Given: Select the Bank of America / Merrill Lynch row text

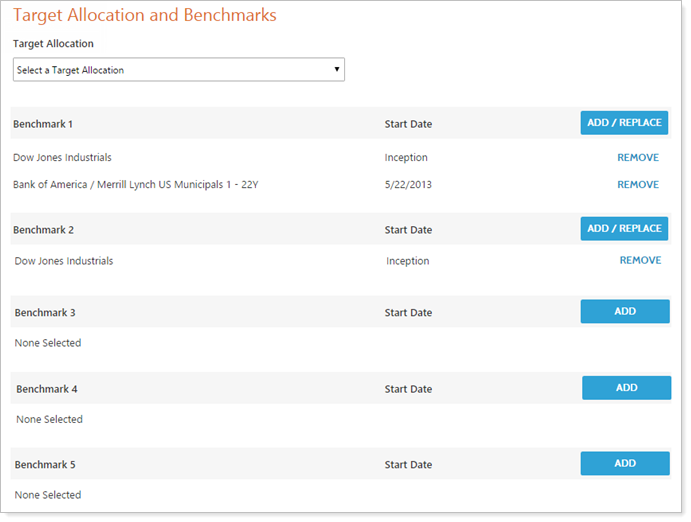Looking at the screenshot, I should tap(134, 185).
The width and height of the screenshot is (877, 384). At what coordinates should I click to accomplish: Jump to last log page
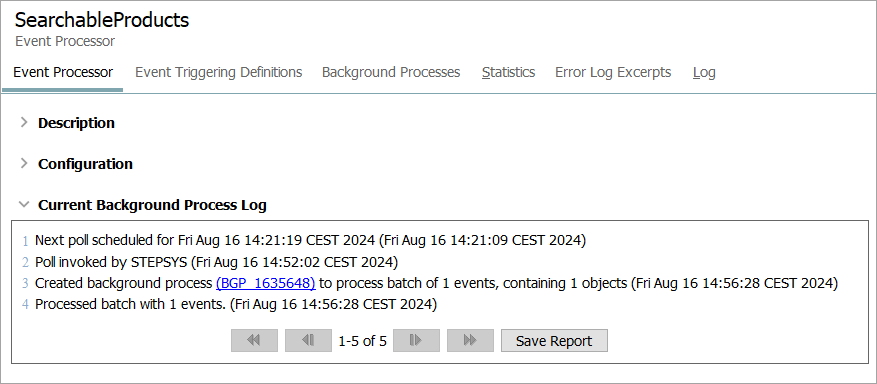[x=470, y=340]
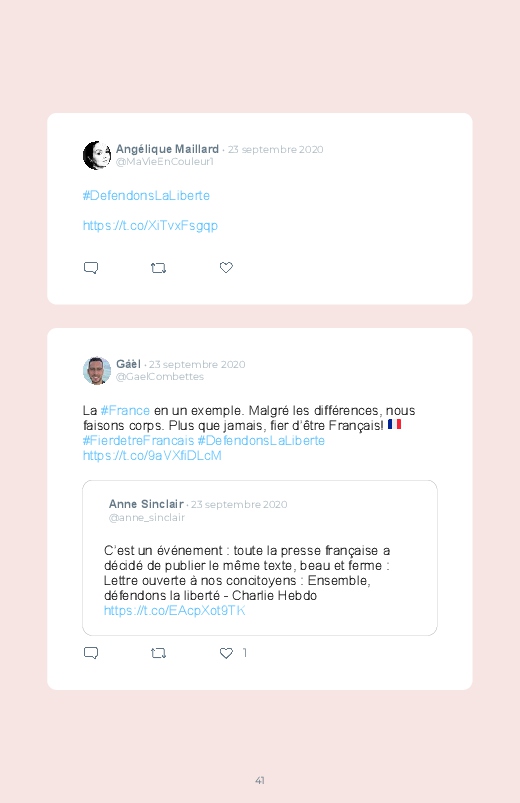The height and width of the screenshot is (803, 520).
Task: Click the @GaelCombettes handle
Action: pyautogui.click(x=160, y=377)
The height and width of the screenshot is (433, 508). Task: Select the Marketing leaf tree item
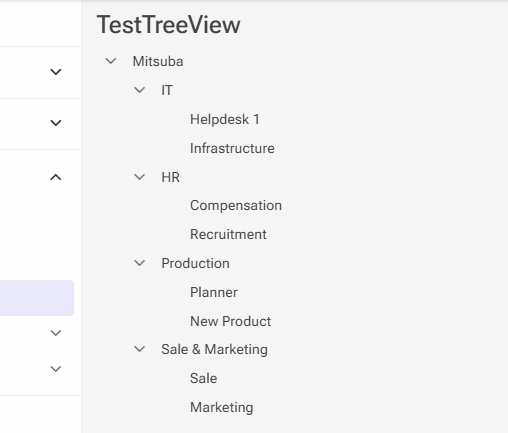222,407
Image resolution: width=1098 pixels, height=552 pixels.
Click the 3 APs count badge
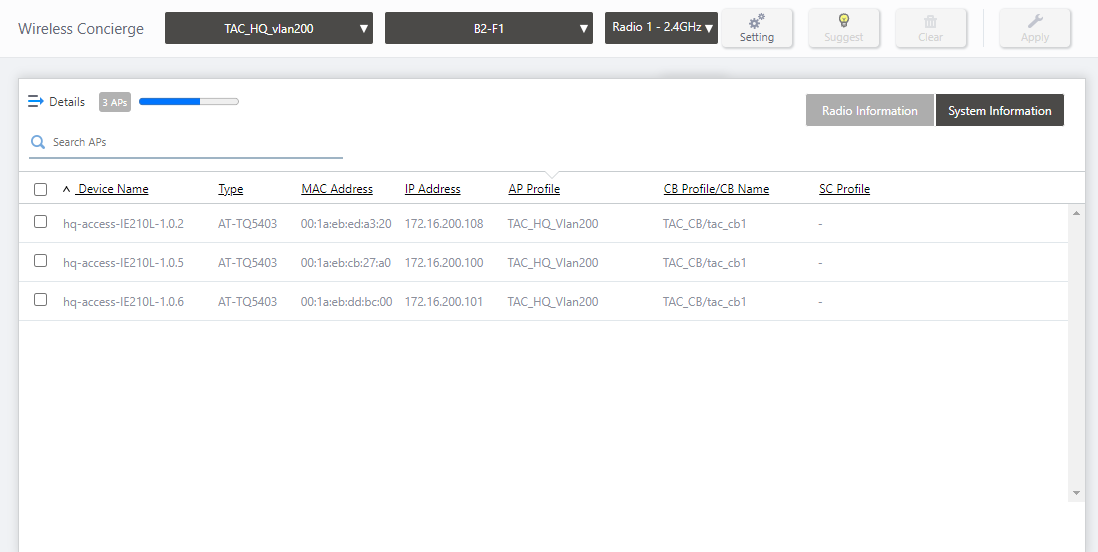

■ ■ ■ ■

All of the entries above must be reproduced exactly, and no image may be included.

EXERCISE ANSWER:
Given: Select the Bank of America / Merrill Lynch row text

Looking at the screenshot, I should tap(134, 185).
The width and height of the screenshot is (877, 384). At what coordinates should I click to accomplish: Jump to last log page
[x=470, y=340]
The height and width of the screenshot is (803, 520).
Task: Click the @GaelCombettes handle
Action: pyautogui.click(x=160, y=377)
The height and width of the screenshot is (433, 508). Task: Select the Marketing leaf tree item
222,407
Image resolution: width=1098 pixels, height=552 pixels.
Click the 3 APs count badge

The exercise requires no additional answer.